NSA and CISA reveal top 10 cybersecurity misconfigurations

The National Security Agency (NSA) and the Cybersecurity and Infrastructure Security Agency (CISA) revealed today the top ten most common cybersecurity misconfigurations discovered by their red and blue teams in the networks of large organizations.

Today's advisory also details what tactics, techniques, and procedures (TTPs) threat actors use to successfully exploit these misconfigurations with various goals, including gaining access to, moving laterally, and targeting sensitive information or systems.

The information included in the report was collected by the two agencies' Red and Blue teams during assessments and during incident response activities.

"These teams have assessed the security posture of many networks across the Department of Defense (DoD), Federal Civilian Executive Branch (FCEB), state, local, tribal, and territorial (SLTT) governments, and the private sector," the NSA said.

"These assessments have shown how common misconfigurations, such as default credentials, service permissions, and configurations of software and applications; improper separation of user / administration privilege; insufficient internal network monitoring; poor patch management, place every American at risk," said Eric Goldstein, Executive Assistant Director for Cybersecurity at CISA.

The top 10 most prevalent network configurations discovered during Red and Blue team assessments and by NSA and CISA Hunt and Incident Response teams include:

1. Default configurations of software and applications
2. Improper separation of user/administrator privilege
3. Insufficient internal network monitoring
4. Lack of network segmentation
5. Poor patch management
6. Bypass of system access controls
7. Weak or misconfigured multifactor authentication (MFA) methods
8. Insufficient access control lists (ACLs) on network shares and services
9. Poor credential hygiene
10. Unrestricted code execution

As stated in the joint advisory, these common misconfigurations depict systemic vulnerabilities within the networks of numerous large organizations.

This underscores the critical need for software manufacturers to adopt secure-by-design principles, thereby mitigating the risk of compromise.

​Goldstein urged software manufacturers to embrace a set of proactive practices, aiming to effectively tackle these misconfigurations and alleviate the challenges faced by network defenders.

These include integrating security controls into the product architecture from the initial stages of development and throughout the software development lifecycle.

Furthermore, manufacturers should stop using default passwords and ensure that compromising a single security control does not jeopardize the entire system's integrity.

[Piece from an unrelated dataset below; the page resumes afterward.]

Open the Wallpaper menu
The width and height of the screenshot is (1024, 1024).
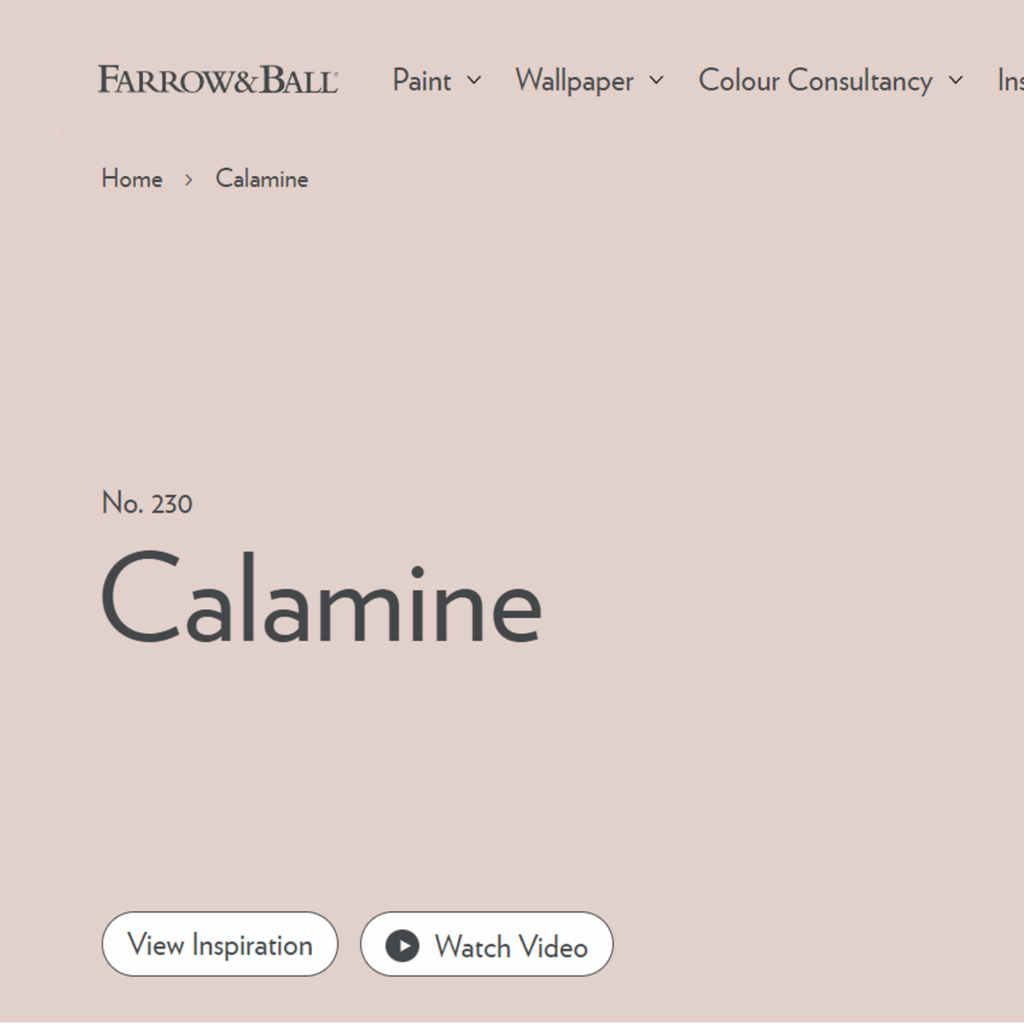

Taking proactive measures to eliminate whole categories of vulnerabilities, such as utilizing memory-safe coding languages or implementing parameterized queries, is also essential.

Lastly, Goldstein said it's imperative to mandate multifactor authentication (MFA) for privileged users and establish MFA as a default feature, making it a standard practice rather than an optional choice.

NSA and CISA also encourage network defenders to implement the recommended mitigation measures to reduce the risk of attackers exploiting these common misconfigurations.

Mitigations that would have this effect include:

• eliminating default credentials and hardening configurations,
• deactivating unused services and implementing stringent access controls,
• ensuring regular updates and automating the patching process, giving priority to patching known vulnerabilities that have been exploited,
• and reducing, restricting, auditing, and closely monitoring administrative accounts and privileges.

Besides applying the outline mitigations, NSA and CISA recommend "exercising, testing, and validating your organization's security program against the threat behaviors mapped to the MITRE ATT&CK for Enterprise framework" in today's advisory.

The two federal agencies also advise testing existing security controls inventory to assess their performance against the ATT&CK techniques described in the advisory.